━━━ Materials provided

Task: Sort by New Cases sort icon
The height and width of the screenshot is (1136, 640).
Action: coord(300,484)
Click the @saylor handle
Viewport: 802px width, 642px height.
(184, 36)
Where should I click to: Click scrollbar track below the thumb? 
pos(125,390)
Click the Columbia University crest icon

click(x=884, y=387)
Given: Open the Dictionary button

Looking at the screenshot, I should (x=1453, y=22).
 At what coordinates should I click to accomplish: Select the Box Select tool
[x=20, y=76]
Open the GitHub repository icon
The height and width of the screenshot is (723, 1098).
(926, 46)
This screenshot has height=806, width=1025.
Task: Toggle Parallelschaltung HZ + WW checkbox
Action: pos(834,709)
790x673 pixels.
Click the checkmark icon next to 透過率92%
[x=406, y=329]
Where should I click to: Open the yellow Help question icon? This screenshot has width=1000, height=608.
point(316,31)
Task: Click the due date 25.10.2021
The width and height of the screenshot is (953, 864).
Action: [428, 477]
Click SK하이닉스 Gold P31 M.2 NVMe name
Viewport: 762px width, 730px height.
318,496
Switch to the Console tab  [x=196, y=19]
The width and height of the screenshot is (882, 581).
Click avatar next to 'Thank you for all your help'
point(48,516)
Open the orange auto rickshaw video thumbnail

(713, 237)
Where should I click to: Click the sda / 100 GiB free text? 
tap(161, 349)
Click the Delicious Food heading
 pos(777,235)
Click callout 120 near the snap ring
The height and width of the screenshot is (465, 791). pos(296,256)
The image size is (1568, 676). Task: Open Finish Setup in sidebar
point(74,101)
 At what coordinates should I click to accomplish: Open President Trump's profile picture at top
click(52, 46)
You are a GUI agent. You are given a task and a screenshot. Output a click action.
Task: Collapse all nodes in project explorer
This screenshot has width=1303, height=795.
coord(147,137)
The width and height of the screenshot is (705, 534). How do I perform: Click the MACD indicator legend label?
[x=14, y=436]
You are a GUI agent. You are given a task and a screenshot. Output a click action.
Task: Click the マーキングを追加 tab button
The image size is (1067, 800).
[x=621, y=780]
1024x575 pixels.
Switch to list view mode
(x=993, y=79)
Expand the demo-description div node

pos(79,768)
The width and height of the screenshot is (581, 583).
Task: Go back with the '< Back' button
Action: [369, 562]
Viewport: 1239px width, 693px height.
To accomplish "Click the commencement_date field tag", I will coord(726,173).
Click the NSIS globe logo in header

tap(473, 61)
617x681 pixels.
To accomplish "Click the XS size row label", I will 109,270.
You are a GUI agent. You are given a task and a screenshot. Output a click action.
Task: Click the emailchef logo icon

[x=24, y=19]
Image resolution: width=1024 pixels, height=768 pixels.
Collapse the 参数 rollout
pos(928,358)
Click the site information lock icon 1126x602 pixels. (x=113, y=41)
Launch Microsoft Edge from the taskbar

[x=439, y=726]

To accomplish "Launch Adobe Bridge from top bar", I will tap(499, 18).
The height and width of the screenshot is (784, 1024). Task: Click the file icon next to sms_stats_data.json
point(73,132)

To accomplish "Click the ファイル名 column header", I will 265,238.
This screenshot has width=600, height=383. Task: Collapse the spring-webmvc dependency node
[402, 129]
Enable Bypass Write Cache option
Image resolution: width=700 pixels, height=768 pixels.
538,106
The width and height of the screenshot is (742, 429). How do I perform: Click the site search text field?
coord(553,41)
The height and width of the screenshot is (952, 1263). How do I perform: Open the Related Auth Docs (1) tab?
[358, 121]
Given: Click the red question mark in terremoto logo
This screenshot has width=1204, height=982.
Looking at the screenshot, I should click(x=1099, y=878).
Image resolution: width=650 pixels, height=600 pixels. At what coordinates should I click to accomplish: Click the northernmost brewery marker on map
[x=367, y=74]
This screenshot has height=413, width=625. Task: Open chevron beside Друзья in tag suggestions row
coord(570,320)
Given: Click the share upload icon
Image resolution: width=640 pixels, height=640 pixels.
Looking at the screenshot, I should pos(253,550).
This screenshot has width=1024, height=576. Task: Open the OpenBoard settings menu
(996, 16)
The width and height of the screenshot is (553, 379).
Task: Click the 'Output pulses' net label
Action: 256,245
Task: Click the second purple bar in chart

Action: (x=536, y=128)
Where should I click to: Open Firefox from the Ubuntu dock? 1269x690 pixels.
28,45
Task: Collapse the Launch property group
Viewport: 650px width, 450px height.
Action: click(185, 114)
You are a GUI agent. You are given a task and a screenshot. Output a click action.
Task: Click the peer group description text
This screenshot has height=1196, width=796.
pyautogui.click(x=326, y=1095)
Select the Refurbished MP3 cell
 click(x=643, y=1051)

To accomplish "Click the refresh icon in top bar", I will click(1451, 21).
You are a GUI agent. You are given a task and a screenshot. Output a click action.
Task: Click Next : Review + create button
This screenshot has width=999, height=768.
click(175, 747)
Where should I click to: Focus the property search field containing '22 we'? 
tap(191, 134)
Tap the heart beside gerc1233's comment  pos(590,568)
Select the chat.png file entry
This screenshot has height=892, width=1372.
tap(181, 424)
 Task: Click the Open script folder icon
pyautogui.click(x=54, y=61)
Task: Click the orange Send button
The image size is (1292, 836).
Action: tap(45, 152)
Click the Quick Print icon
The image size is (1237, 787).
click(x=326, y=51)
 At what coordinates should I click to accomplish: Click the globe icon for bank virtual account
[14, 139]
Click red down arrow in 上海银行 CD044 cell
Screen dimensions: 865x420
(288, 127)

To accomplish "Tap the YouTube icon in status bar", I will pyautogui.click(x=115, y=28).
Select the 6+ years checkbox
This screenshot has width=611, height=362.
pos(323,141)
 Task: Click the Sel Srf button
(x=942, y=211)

━━━━━━

[Task goal] Every line of the listing that includes "will" must be shown.

[Written response]
To accomplish "Click the commencement_date field tag", I will coord(726,173).
To accomplish "Click the XS size row label", I will 109,270.
To accomplish "Launch Adobe Bridge from top bar", I will tap(499, 18).
To accomplish "Click the ファイル名 column header", I will 265,238.
To accomplish "Click the refresh icon in top bar", I will click(1451, 21).
To accomplish "Tap the YouTube icon in status bar", I will pyautogui.click(x=115, y=28).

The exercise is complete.